Pay TV growth in the Middle East in particular is restricted by the ongoing popularity of free-to-air (FTA) satellite channels. The vast number of FTA channels makes it difficult for legitimate pay platforms to establish themselves. Their rise has also promoted a cultural mindset that expects to receive a wide range of TV services without payment. This perception has also assisted the rise of piracy in the region. While most countries are at least making cursory attempts to tackle the problem, anti-piracy body the International Intellectual Property Alliance (IIPA) believes problems exist across the majority of the region.
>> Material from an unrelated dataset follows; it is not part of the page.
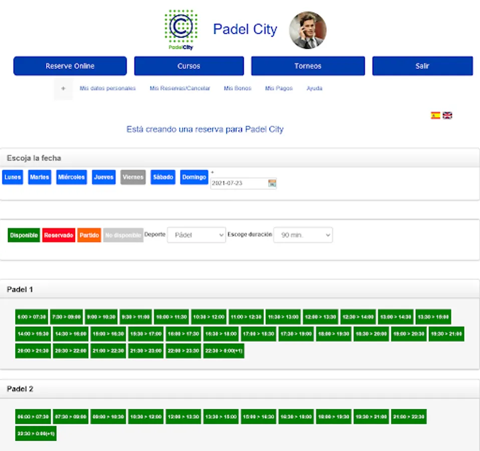Viewport: 480px width, 451px height.
Task: Switch language with the Spanish flag
Action: pos(435,115)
Signal theft is a major problem in several countries. This practice includes illegal redistribution, decoder piracy, smart card piracy and the grey market. Other piracy problems include optical disc replication and internet downloads – especially of TV programmes that are yet to air. Since the Orbit-Showtime merger in 2009, OSN has been working on consolidating its subscription base and completing postmerger integration. With revenue being lost to signal theft via illegal Dreambox decoders, and after the failure of ‘confiscation operations’ in 2009, the company took a bold step to eradicate illicit use of the Dreambox via a swap-out of old set-top boxes for the ‘unhackable’ OSN Showbox HD. Transmission to the old set-top box was switched off in late 2010, reportedly disconnecting millions of pirate users.
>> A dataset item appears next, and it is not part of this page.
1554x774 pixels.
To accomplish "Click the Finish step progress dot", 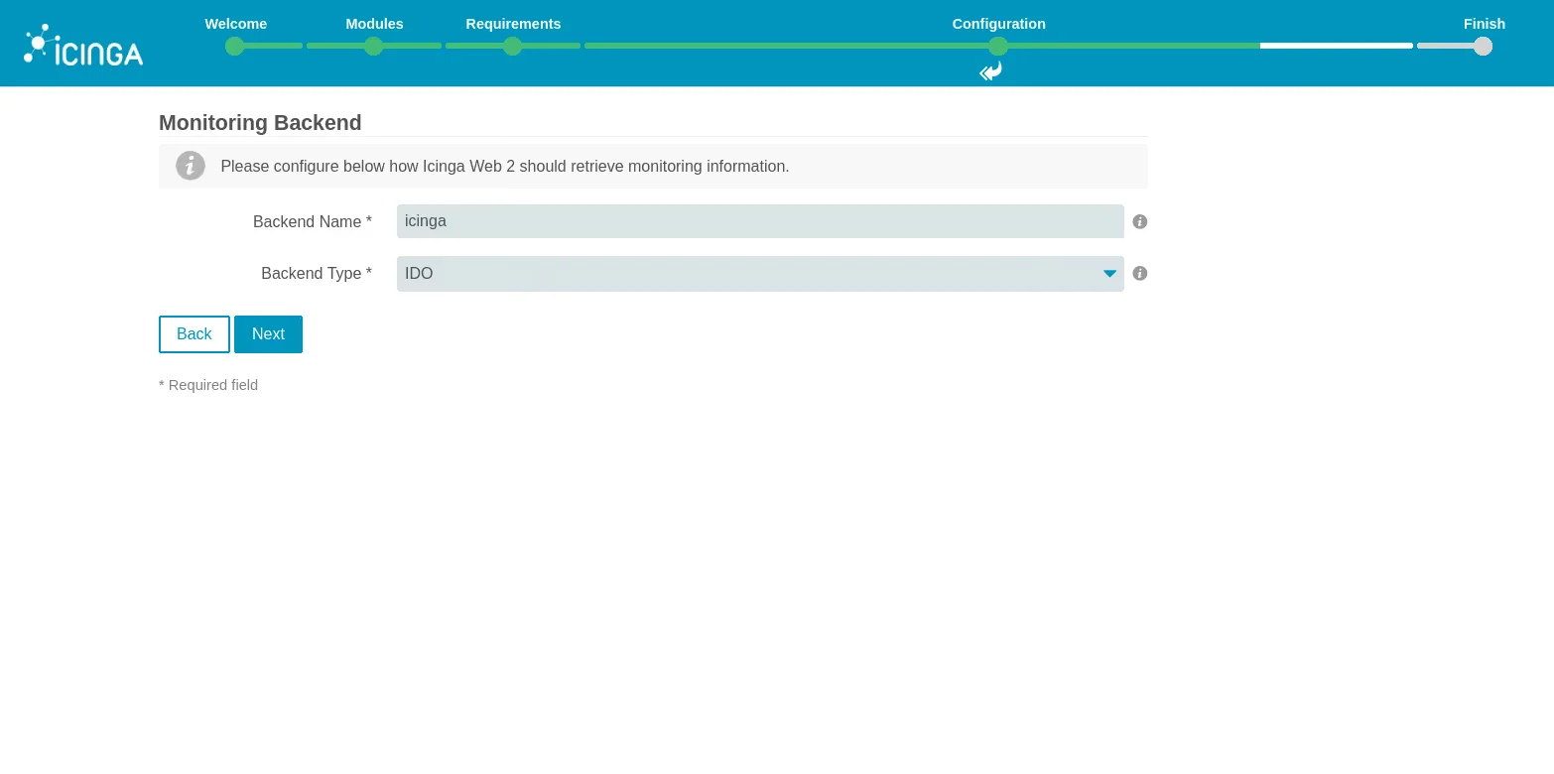I will point(1483,46).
OSN was expecting an increase in subscription numbers to result, with former ‘pirates’ signing up to legitimate subscriptions, and its ongoing subscriber increases suggest that is occurring. It has also reported a major improvement in churn levels since the move.
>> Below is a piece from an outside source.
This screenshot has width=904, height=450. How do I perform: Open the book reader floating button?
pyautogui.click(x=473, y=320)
ART, meanwhile, despite taking a step back from direct supply to customers, has teamed up with Viaccess to provide additional protection for its Pehla pay TV channels, which have also been the subject of pirate activity. ADMC has an HD set-top supply deal with Humax. This ensures its soccer rights have strong content protection, but may hit subscriber growth as the public would prefer to buy a smartcard that can fit into existing settops.
Saudi Arabia is one of the worst transgressors for piracy. It has widespread pirate distribution of pay-TV via both cable and DTH. The problem is particularly evident in compounds, where a DTH smartcard is acquired centrally then used by the management of the compound to provide pay-TV services to hundreds or even thousands of homes via internal cable systems. The problem is difficult to tackle because the owners of the compounds tend to be influential, meaning there is little government action against piracy. In its 2012 report the IIPA noted that “piracy rates are higher in the Kingdom than in any other country in the Gulf region” and in view of the regime’s inaction in imposing deterrents, the IIPA recommended that Saudi Arabia be placed back on its ‘Watch List’ for transgressor countries.
Adam Thomas is Media Research Manager with Informa Telecoms & Media, leading the TV research team responsible for content on its TV Intelligence Centre and World Television Information Service (WTVIS).